Just over six years ago, the rail workshop at Hillside in Dunedin laid off 90 staff, with just seven staff left.
David Barclay lost his job at Hillside workshop after working there for 36 years. “I was always thinking when Hillside did shut down that it was a bad decision, because there may have been a lack of work but they could’ve cut back and kept on more staff to carry out different projects throughout rail. I think they just sort of cut and run.”
Mr Barclay has since been re-employed at Hillside working on log wagon conversions, as the site picks up the surplus of work from the Hutt workshop where workers are busy constructing carriages for the Auckland to Hamilton train service.
Three new apprentices have been hired at Hillside, but Mr Barclay said that still doesn’t cover the demand for trained workers.
“When I first started at Hillside, the normal intake was about 25 apprentices a year to 30 apprentices a year. As Hillside closed down, there was no training opportunities around town so that led to people going offshore and earning money in Australia and places like that and the trained, skilled staff dropped off big time.”
No planning done for influx of work, union boss says
Rail and Maritime Union secretary Wayne Butson said that the industry didn’t know it would have such an influx of work.
“Rail was completely unprepared for what would be asked of it because, of course, we’ve had a succession of leadership within the rail business which has talked about consolidating rail and its core business.”
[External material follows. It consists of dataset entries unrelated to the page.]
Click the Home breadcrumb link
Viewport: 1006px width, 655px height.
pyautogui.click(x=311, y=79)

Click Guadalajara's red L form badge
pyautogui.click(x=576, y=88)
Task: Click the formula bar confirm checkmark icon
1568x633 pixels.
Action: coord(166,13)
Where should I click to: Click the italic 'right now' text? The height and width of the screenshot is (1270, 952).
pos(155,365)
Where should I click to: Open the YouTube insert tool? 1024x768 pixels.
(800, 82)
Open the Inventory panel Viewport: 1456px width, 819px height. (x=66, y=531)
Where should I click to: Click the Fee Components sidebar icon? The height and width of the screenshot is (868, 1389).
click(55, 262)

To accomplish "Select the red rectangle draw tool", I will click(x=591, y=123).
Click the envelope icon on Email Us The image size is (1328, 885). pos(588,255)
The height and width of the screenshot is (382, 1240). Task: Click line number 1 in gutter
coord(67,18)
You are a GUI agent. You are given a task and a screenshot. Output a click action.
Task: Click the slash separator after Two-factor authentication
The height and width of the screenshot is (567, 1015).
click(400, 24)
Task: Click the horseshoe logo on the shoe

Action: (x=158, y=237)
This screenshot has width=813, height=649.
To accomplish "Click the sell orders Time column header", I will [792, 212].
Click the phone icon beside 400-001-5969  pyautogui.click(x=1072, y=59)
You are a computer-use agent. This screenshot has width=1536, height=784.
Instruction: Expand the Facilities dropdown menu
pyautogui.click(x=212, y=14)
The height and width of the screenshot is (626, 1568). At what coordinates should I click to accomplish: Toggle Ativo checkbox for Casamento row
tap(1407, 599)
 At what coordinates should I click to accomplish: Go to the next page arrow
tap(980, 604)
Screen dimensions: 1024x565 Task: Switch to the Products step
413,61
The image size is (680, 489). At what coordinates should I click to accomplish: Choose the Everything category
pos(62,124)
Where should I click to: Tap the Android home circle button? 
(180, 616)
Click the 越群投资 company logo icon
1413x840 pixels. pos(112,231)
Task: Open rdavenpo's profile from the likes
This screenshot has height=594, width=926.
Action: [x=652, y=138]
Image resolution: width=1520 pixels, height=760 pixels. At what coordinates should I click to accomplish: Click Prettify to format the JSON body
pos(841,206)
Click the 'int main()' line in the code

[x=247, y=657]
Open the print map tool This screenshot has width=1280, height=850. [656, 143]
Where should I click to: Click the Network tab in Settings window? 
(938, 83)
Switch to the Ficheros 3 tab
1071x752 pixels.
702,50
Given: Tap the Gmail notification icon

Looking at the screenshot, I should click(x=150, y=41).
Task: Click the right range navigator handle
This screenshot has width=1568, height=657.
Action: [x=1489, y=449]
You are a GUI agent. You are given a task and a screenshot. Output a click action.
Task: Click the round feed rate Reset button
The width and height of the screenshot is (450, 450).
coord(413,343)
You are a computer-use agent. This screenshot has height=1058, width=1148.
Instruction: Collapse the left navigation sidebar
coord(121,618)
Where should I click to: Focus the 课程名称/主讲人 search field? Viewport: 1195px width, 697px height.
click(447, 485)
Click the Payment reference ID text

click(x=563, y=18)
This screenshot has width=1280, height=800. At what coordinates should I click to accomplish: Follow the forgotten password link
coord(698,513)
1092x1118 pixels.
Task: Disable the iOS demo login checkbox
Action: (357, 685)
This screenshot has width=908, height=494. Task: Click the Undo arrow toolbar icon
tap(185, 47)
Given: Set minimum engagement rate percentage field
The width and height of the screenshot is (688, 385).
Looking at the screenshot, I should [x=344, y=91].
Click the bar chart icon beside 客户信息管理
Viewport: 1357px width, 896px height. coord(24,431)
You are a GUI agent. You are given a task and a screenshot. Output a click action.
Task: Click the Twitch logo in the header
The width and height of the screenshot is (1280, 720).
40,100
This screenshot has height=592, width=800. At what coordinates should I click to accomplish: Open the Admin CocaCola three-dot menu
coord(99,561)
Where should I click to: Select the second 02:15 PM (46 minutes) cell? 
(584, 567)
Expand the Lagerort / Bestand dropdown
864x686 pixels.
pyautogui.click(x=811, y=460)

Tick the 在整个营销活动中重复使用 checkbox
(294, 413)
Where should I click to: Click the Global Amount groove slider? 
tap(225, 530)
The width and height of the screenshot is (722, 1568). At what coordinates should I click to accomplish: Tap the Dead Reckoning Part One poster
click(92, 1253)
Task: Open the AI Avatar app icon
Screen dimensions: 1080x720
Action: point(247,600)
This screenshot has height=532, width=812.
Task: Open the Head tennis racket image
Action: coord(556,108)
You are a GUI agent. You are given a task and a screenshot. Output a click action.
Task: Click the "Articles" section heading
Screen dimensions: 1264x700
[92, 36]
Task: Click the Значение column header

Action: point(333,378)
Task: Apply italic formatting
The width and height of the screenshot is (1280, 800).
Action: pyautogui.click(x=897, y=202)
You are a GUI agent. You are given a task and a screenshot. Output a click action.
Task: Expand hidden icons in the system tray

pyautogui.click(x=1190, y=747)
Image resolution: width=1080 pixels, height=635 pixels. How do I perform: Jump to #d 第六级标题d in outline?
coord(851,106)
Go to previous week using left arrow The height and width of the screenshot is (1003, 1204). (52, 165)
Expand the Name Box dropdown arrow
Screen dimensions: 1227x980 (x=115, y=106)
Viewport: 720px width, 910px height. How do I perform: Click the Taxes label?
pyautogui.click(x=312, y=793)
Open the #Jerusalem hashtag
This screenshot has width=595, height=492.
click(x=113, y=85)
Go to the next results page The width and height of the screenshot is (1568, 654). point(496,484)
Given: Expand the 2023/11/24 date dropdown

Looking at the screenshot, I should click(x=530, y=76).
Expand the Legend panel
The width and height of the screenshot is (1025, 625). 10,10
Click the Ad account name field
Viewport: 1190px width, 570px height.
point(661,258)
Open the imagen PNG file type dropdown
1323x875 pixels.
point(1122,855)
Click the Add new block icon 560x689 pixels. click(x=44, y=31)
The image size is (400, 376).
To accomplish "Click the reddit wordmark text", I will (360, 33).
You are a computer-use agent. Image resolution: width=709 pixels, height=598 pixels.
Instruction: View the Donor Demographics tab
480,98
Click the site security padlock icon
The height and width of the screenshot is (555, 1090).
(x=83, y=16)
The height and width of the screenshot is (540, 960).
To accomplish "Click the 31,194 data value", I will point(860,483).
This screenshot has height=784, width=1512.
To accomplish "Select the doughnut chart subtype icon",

In the last two years, the rail workforce at Hillside has gained an extra six workers, while Mr Butson said there have been about an extra 12 workers at Hutt. He believed that demand was expected to continue.
“With the government’s decision to refurbish the electric locomotives on the main trunk, that has now created too much work for Hutt and in fact there will be some spillover into Hillside.”
Mr Butson said the union had been trying to make working at the workshops more attractive, with an emphasis on diversity and an increase in hourly wage of $1.63 for union members.
However, one anonymous worker from the Hutt workshop said that while things have improved and morale is up, workers are nervous as they wait for the next chief executive.
He said that it was difficult for workers every time the leadership changed as they did not know if it would mean more restructures.
But the acting chief executive Todd Moyle said that workers would be secure for the next three to four years.
Photo: RNZ / Claire Eastham-Farrelly
“We’ve got a firm commitment from government around the direction that we’re taking and they’ve got committed projects that we’re supporting to deliver, and we’re obviously gearing up to be able to deliver that and that gives certainty not only to the people at the workshops, but to the wider KiwiRail family as well.”
KiwiRail would be employing up to 40 more staff at the Hutt workshop in the coming months, Mr Moyle said.